A side anyone listening to and loving the prayers from the Mass...the opening prayer, the prayer after comuunion...and loving them?  I love the new translation - the language is rich!

I have spent a lot of time wondering if that self-giving love we hear so much about involves giving up things that we enjoy (like Mass or Stations of the Cross) when the one we love does not care for these things.  After a while, you doubt yourself, and the evil one is the master of doubt and confusion.  I went to confession yesterday because I was scheduled to serve today and because I very clearly felt like I needed that spiritual "bath" before Easter.  We didn't talk long, but with no hesitation, he told me the answer to that doubt was "NO!"  He is so good at making things clear.  And looking back, the Lord has given me other signs that I am on the right path.  Those divine "thumbs-ups" that come every so often. 

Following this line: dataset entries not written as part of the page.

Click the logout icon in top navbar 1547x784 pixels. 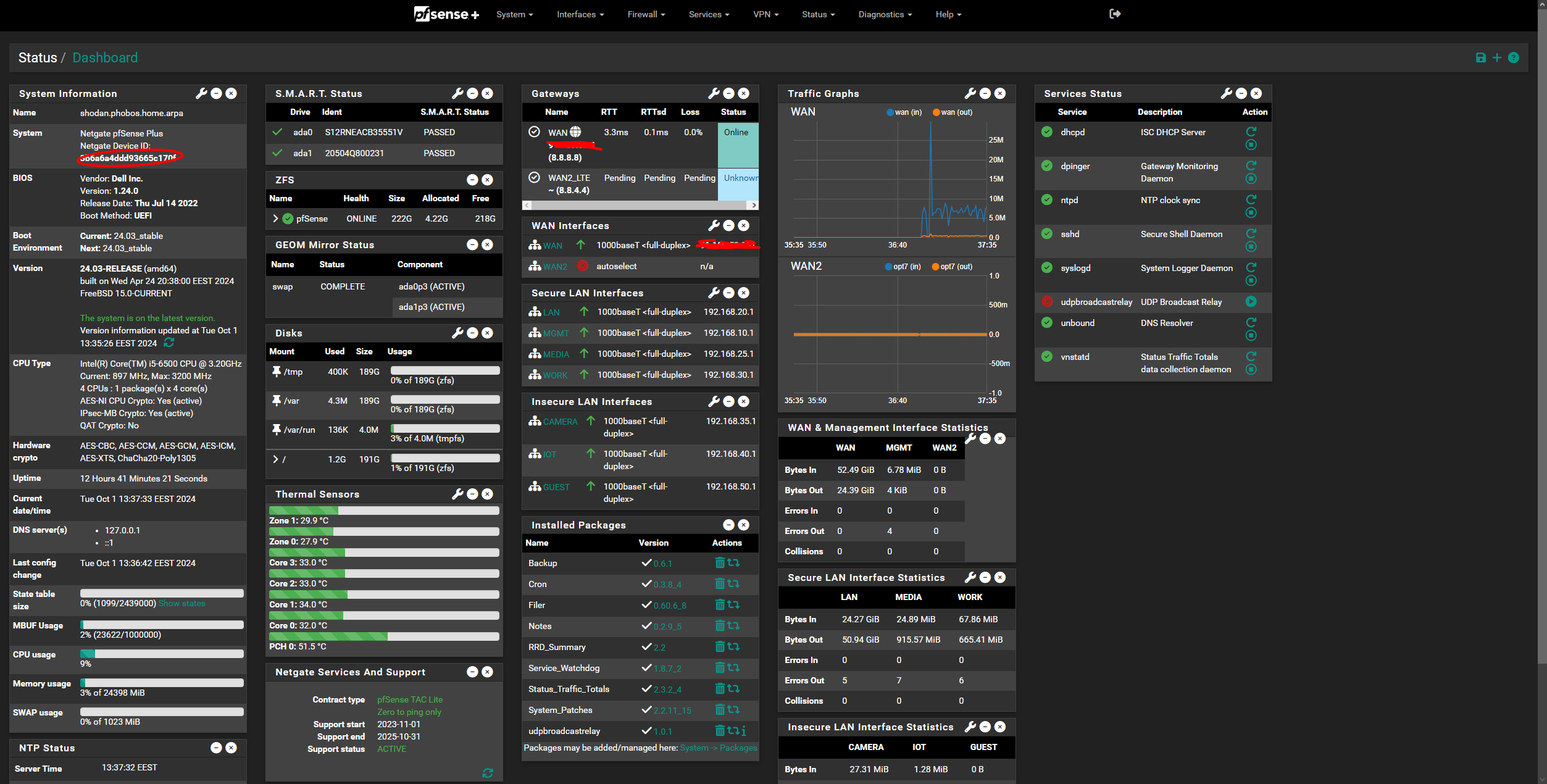[x=1114, y=14]
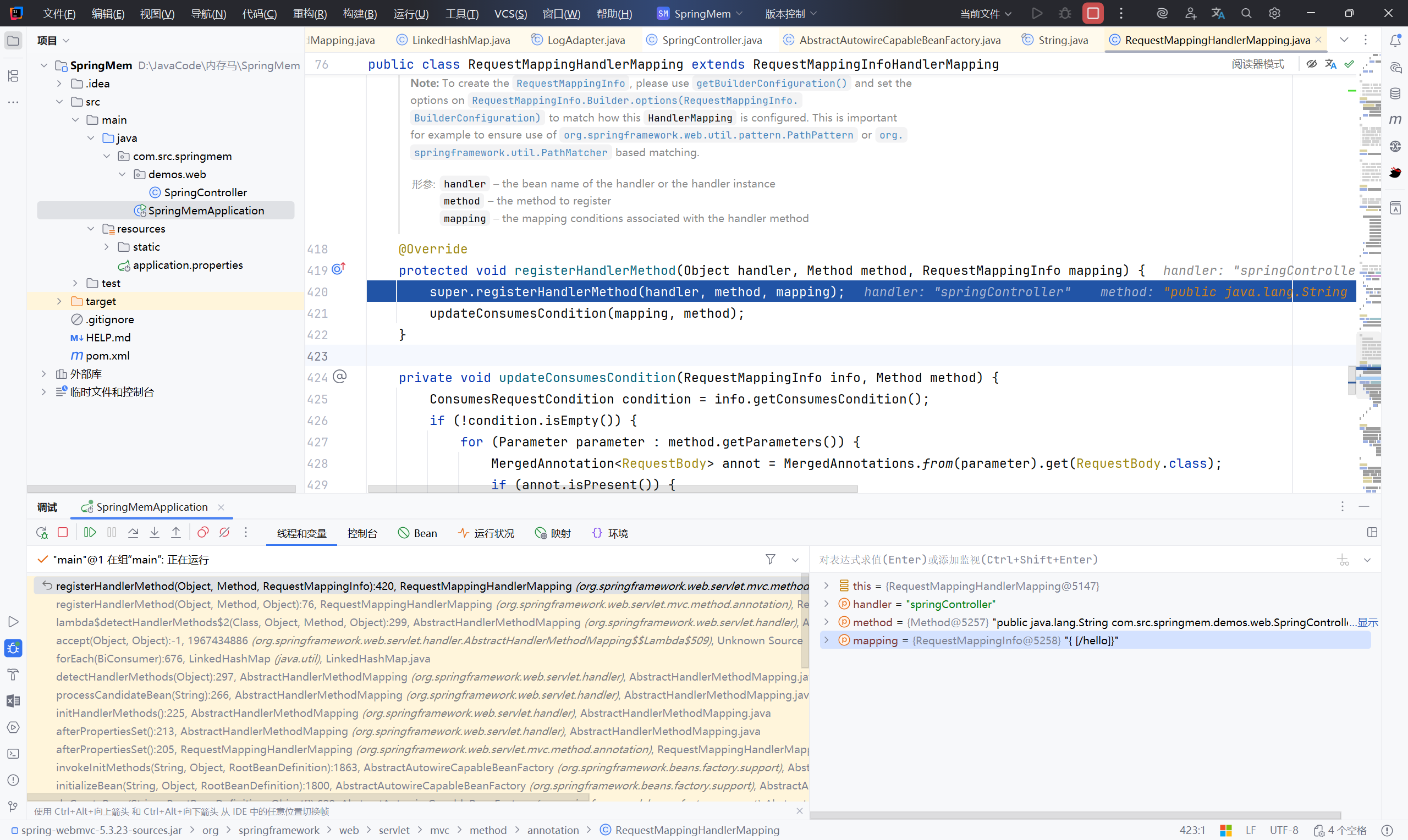Click the View Breakpoints icon
This screenshot has height=840, width=1408.
click(203, 533)
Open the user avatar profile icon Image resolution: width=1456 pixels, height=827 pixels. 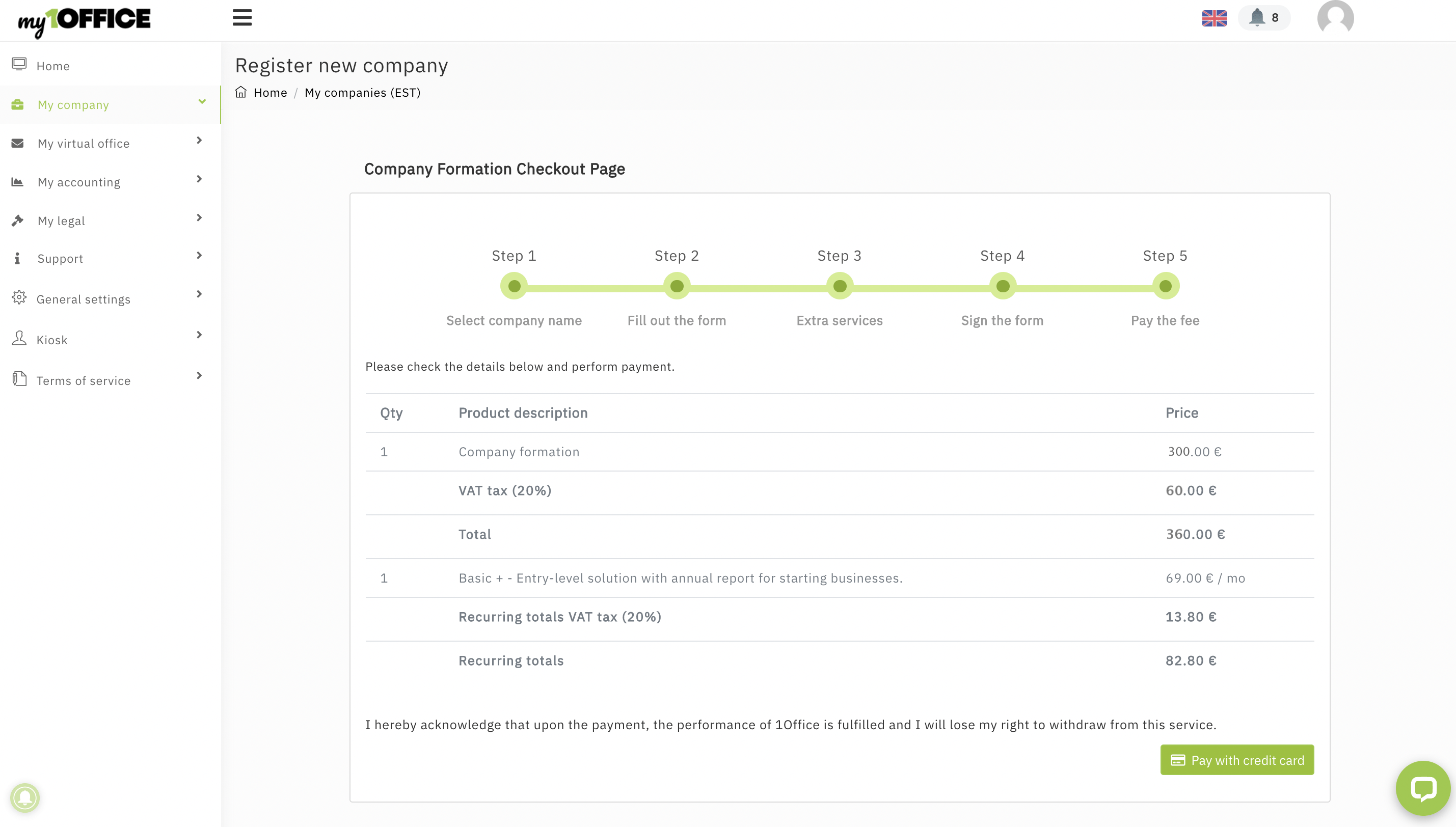click(x=1335, y=18)
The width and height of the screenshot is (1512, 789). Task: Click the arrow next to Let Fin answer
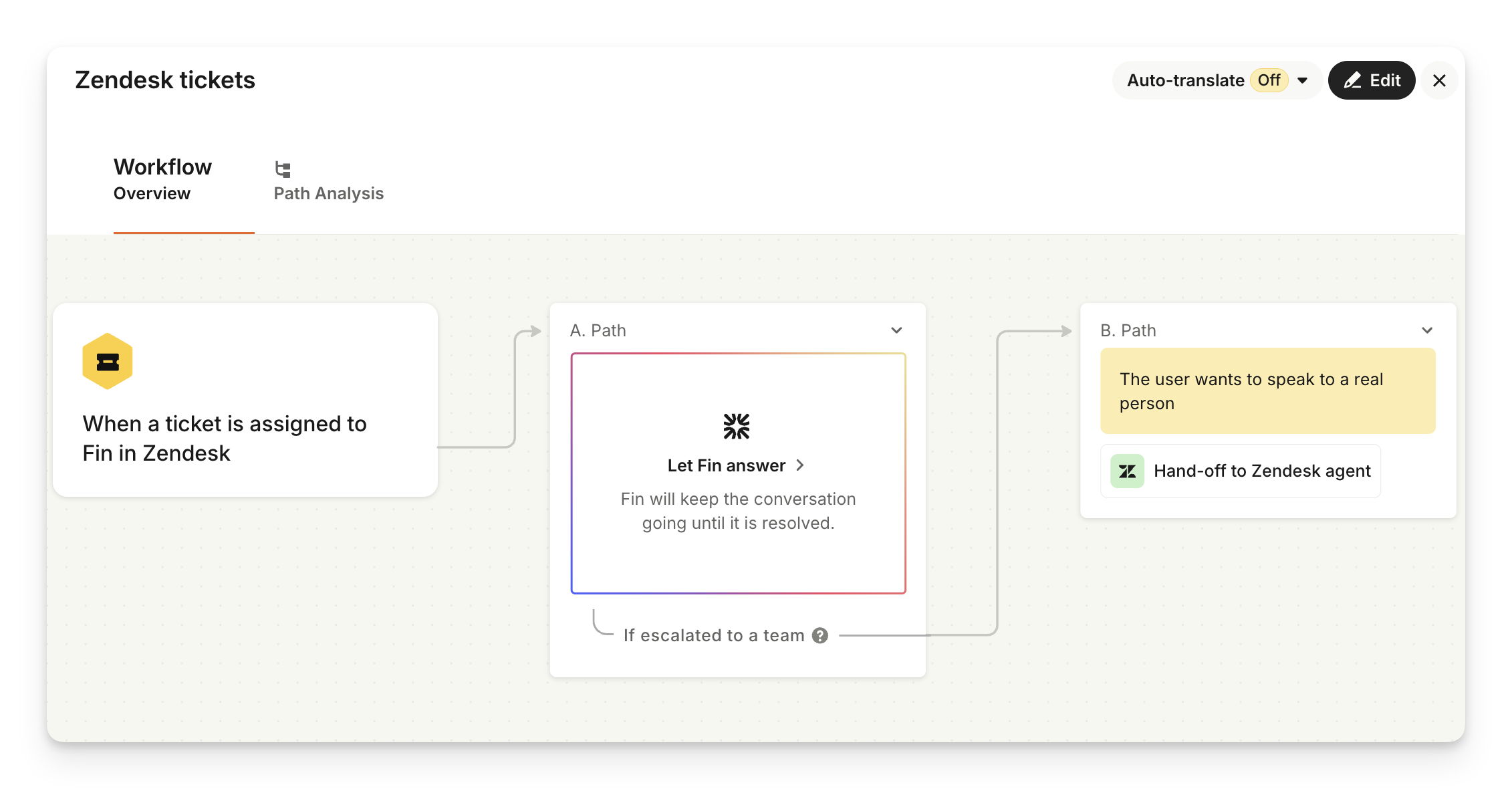pyautogui.click(x=800, y=465)
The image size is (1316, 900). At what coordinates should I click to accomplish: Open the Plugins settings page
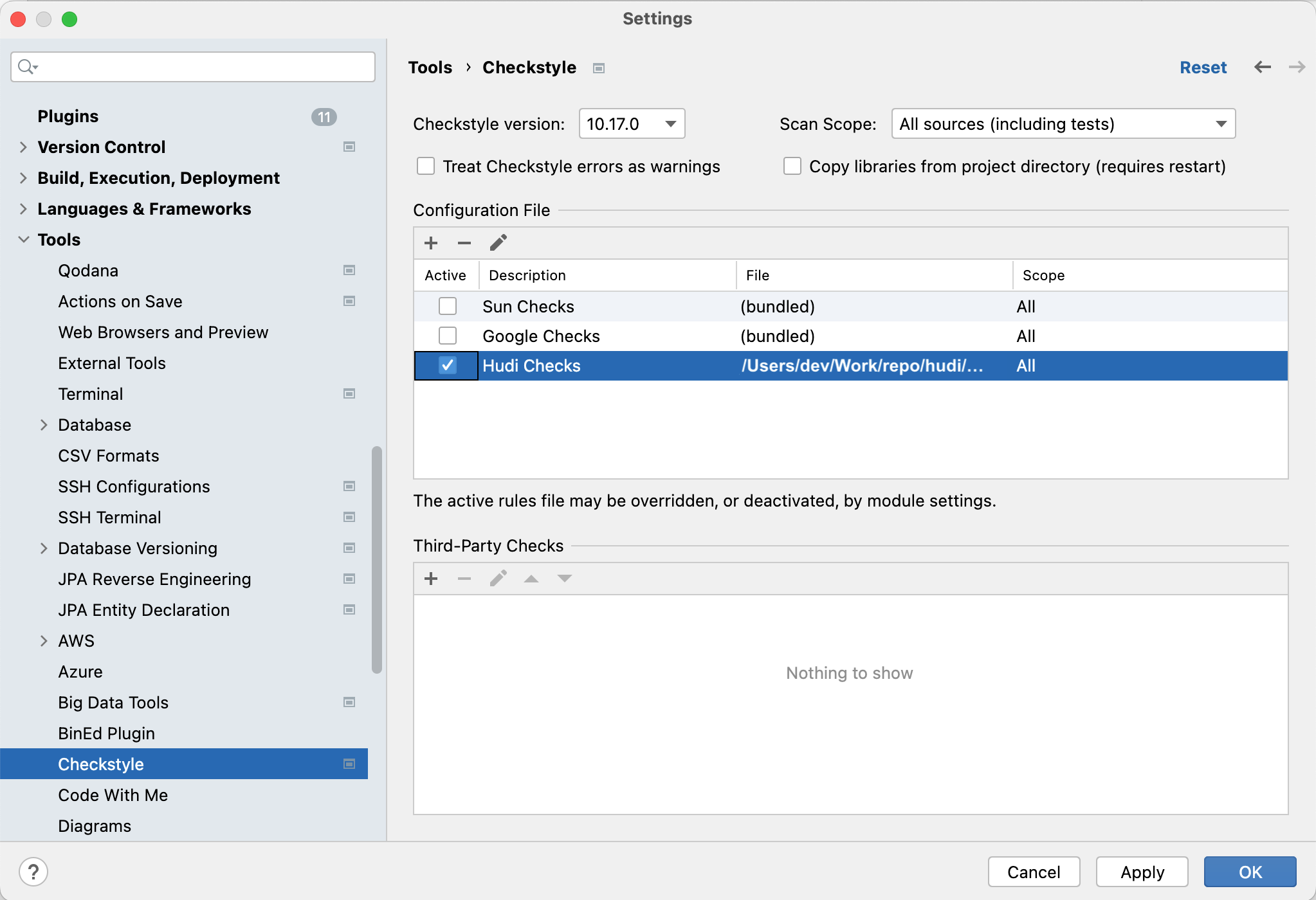tap(68, 116)
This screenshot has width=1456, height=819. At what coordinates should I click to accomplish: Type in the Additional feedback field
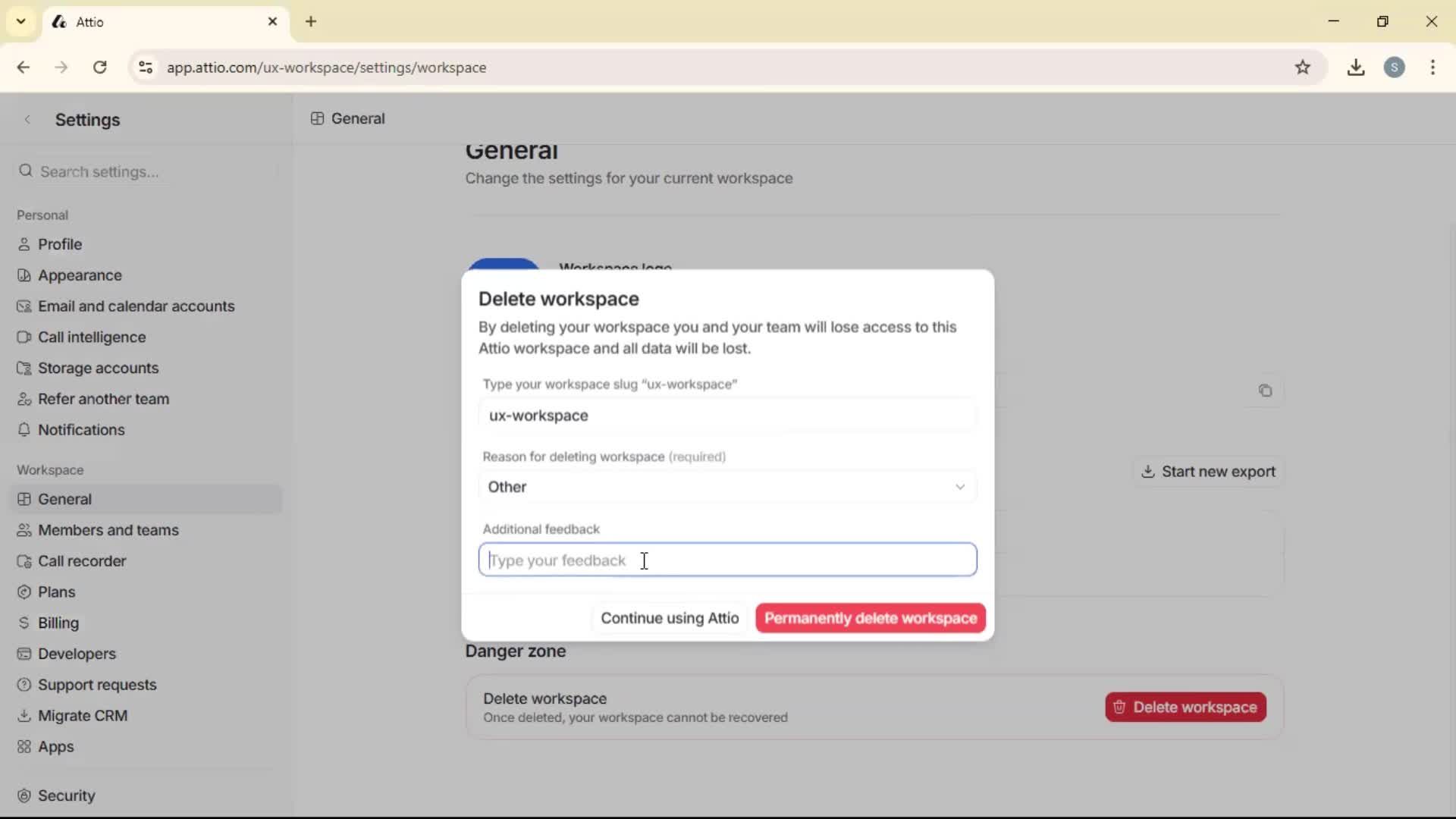(x=726, y=560)
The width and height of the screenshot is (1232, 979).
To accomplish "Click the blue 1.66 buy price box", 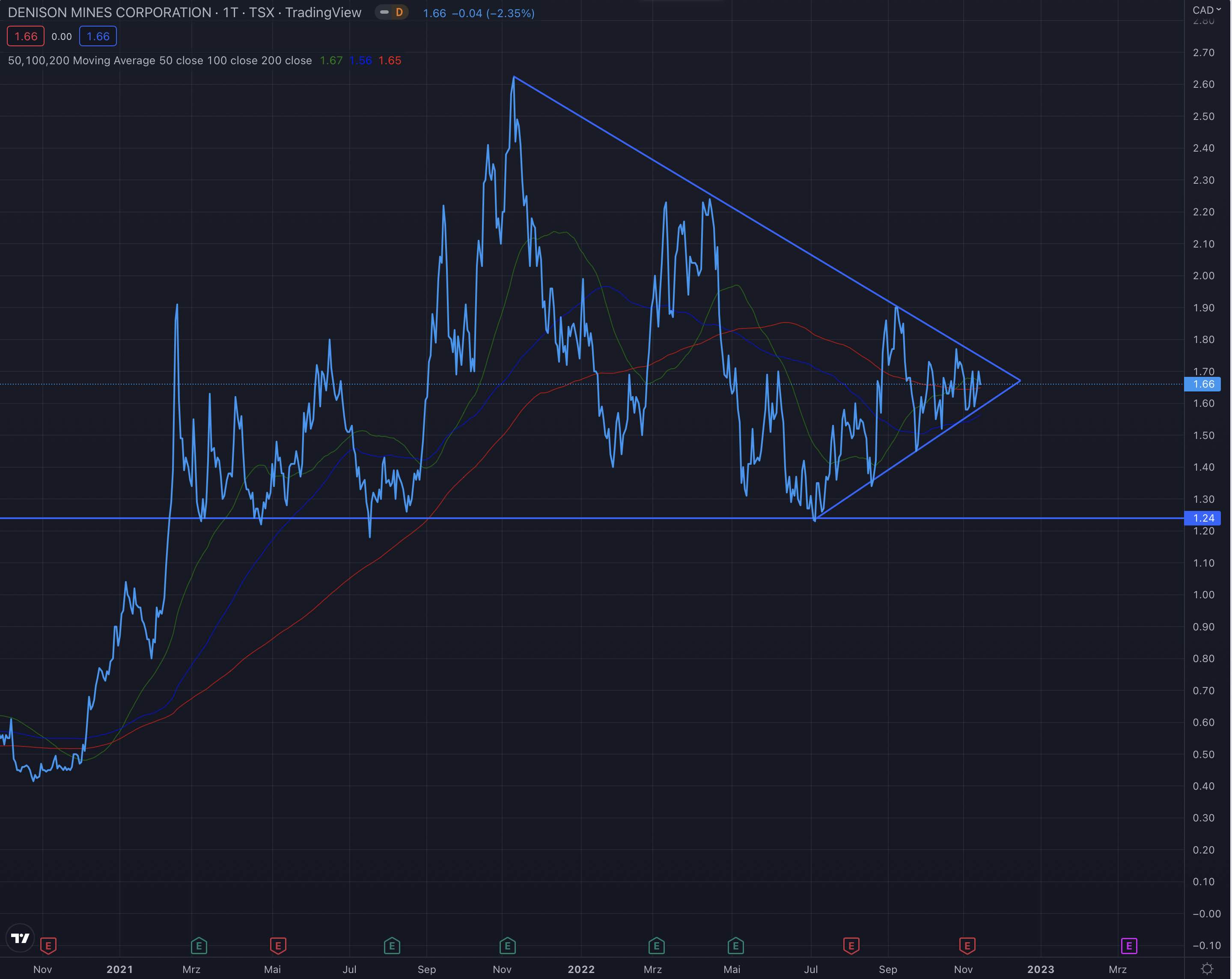I will coord(98,36).
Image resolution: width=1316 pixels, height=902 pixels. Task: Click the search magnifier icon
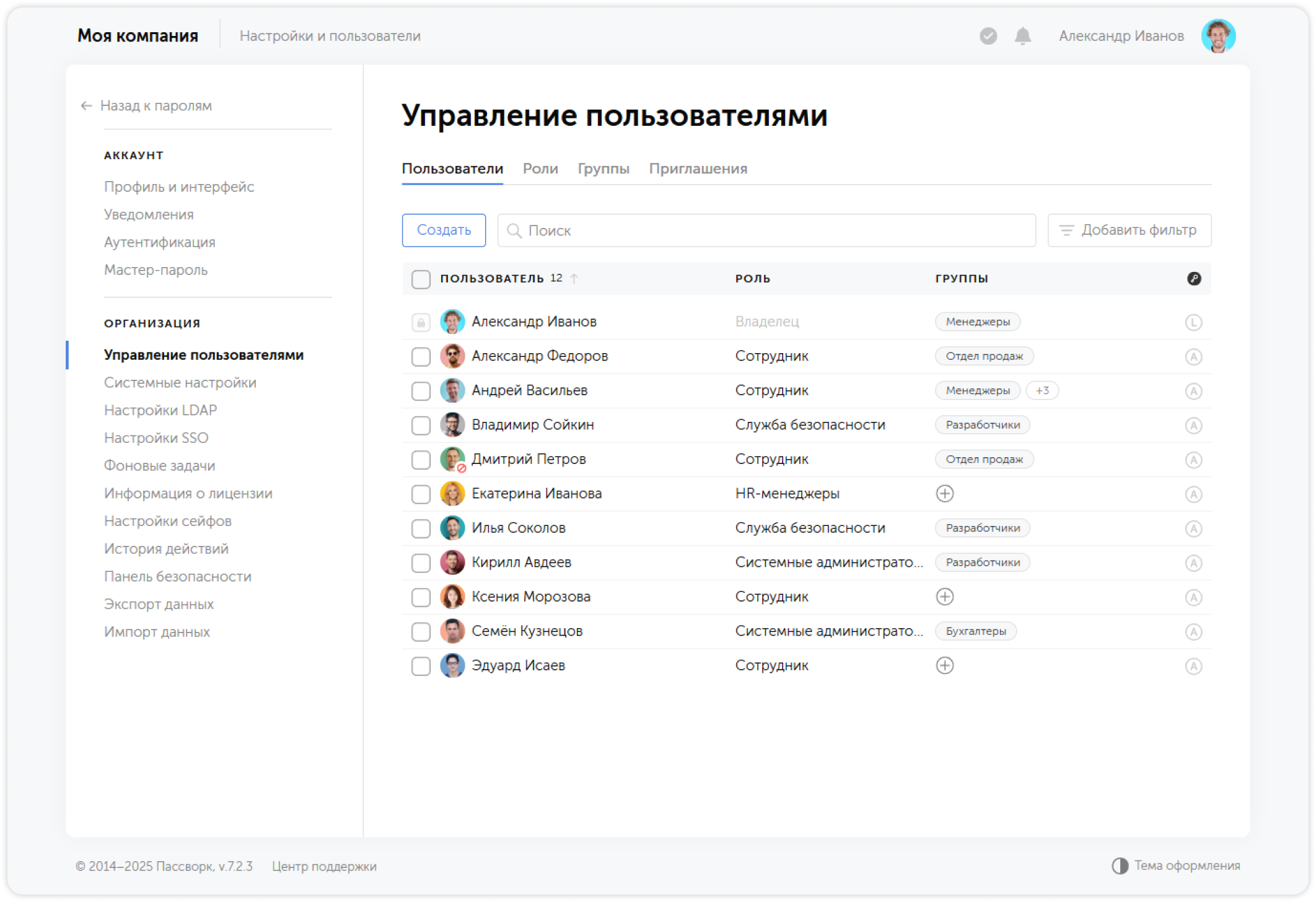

Today has been a lazy, somewhat melancholy day.  I got a text from my sister-in-law this morning that "Mammy" (her mother-in-law) had died in her sleep last night.  She hadn't been sick, so this was sudden...not expected.  She was a Kentucky fan, though, and apparently Kentucky played quite well in a basketball game last night!  I knew her from joint holiday and birthday celebrations, and she was a kind and gentle soul who will be missed.  Prayers for her soul and those left behind.